[Stored dataset items]
□ □ □ □ □

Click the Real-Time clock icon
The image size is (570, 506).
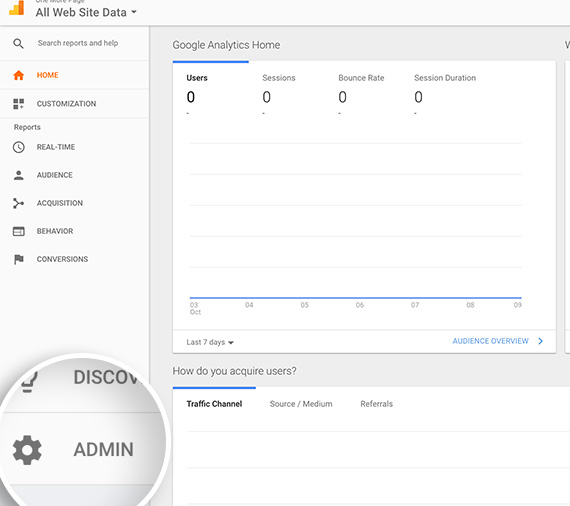pyautogui.click(x=19, y=147)
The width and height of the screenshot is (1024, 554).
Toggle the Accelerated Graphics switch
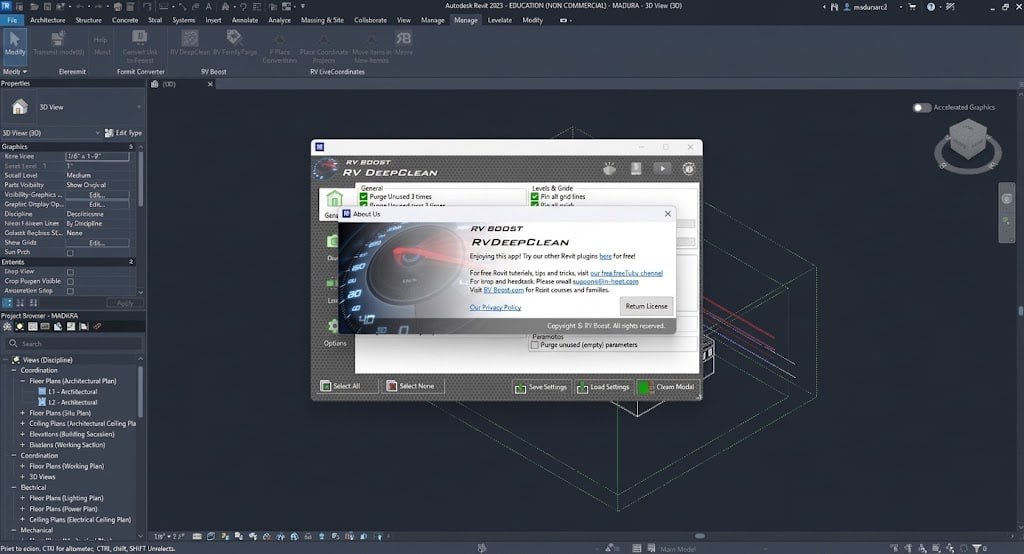click(x=921, y=107)
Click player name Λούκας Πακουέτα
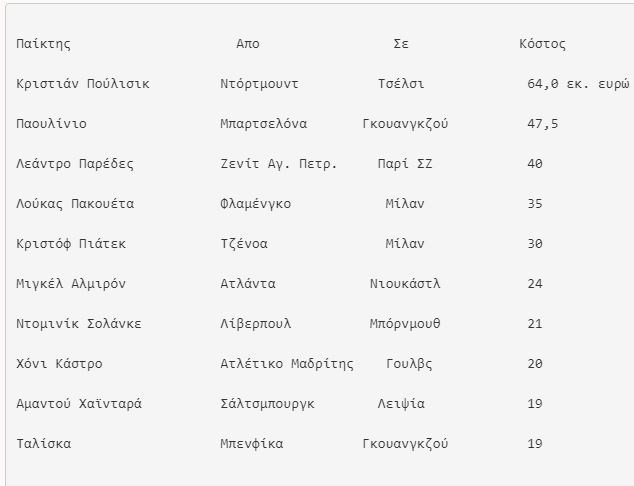 pos(75,204)
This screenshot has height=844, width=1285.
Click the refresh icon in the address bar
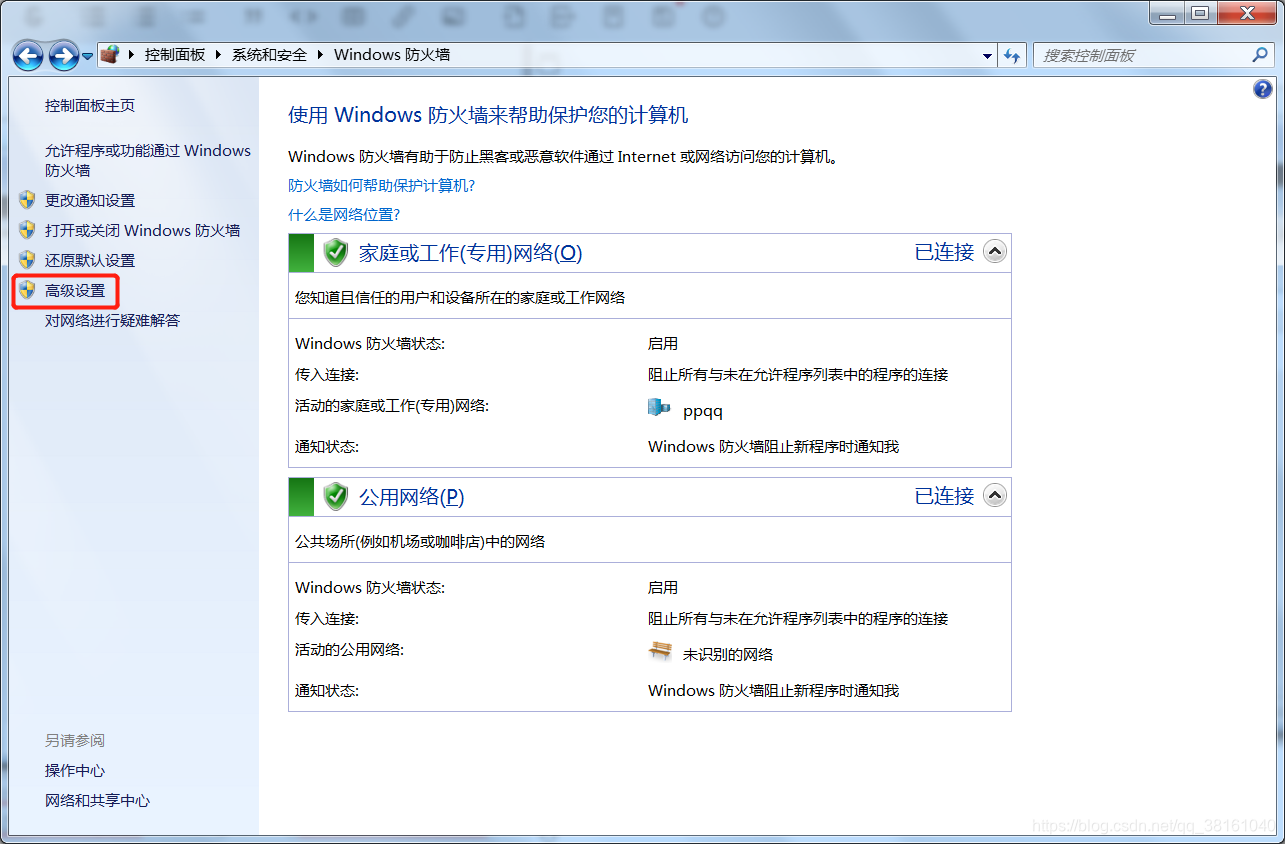click(x=1012, y=56)
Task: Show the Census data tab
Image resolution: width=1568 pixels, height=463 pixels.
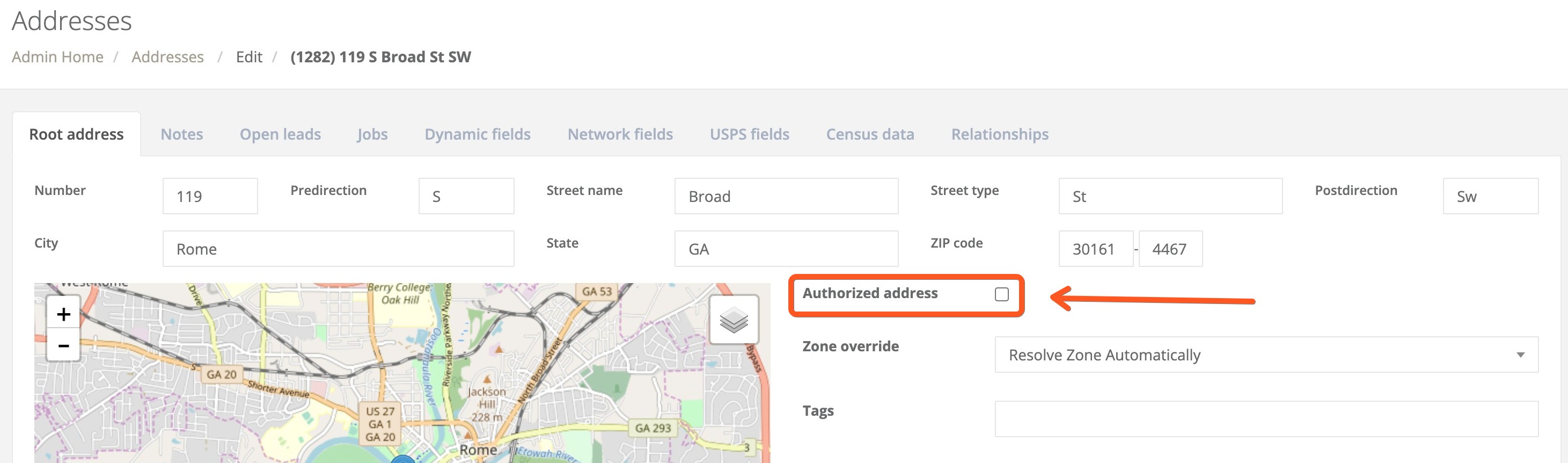Action: [x=870, y=134]
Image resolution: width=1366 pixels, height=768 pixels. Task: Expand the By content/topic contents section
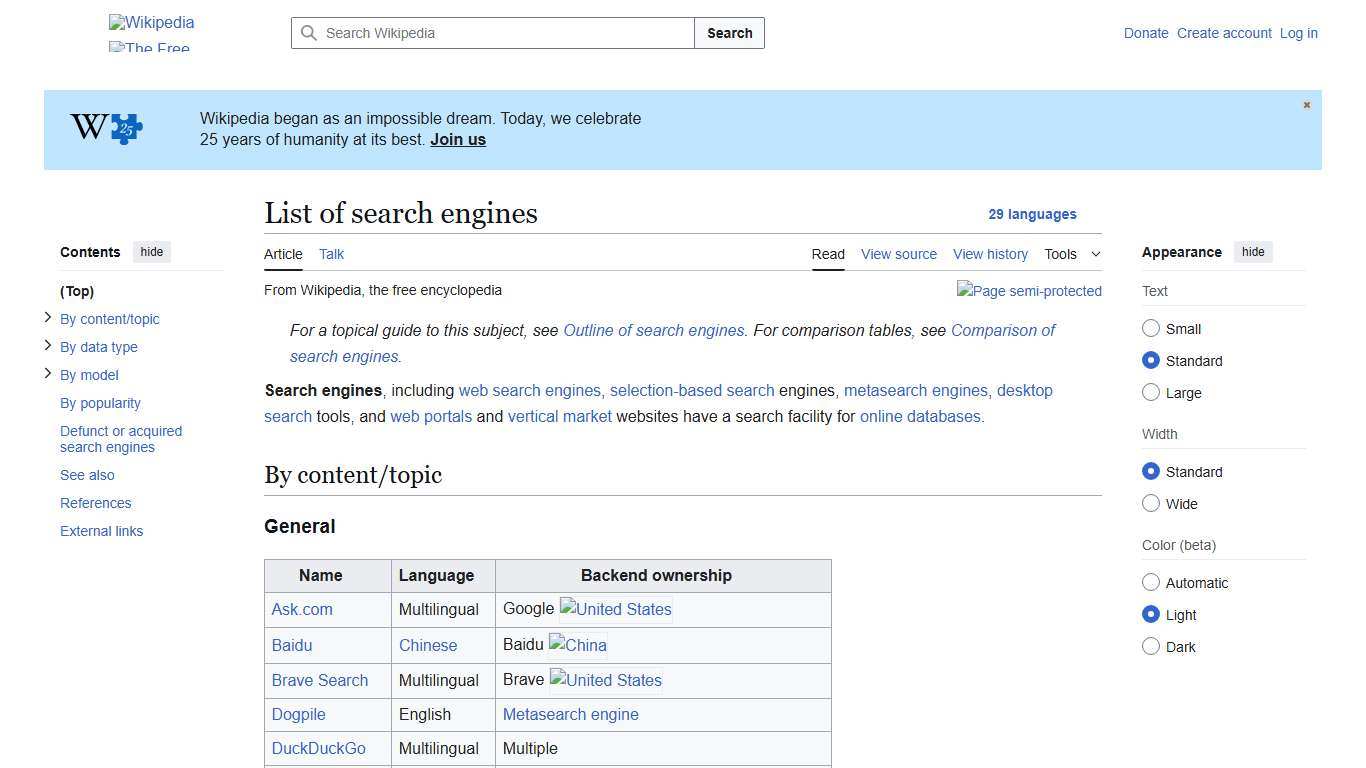[47, 317]
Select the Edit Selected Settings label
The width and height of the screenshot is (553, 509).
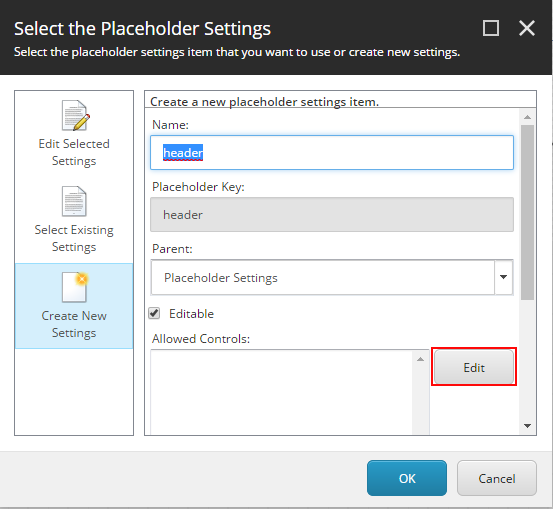point(74,152)
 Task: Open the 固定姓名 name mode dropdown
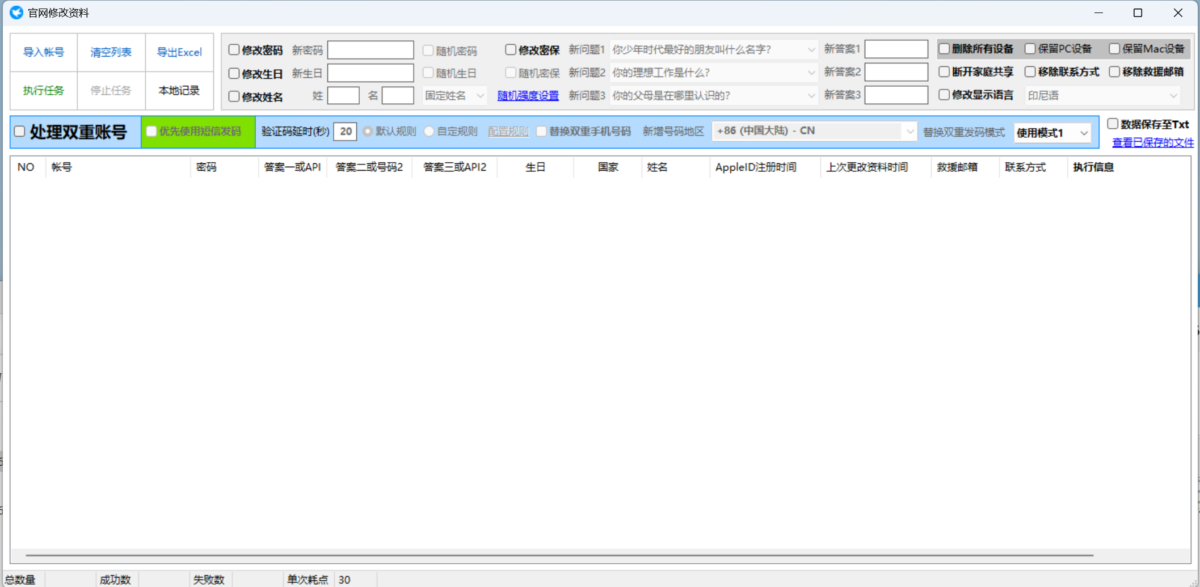pyautogui.click(x=454, y=96)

□ □ □ □ □

What you should do:
In the records above, locate the line with "Image resolution: width=1366"; output it and each line after it through the last one, exactly, omitting pictures.

Output:
Image resolution: width=1366 pixels, height=768 pixels. Task: Expand the By content/topic contents section
[47, 317]
Select the Edit Selected Settings label
The width and height of the screenshot is (553, 509).
point(74,152)
 Task: Open the 固定姓名 name mode dropdown
pyautogui.click(x=454, y=96)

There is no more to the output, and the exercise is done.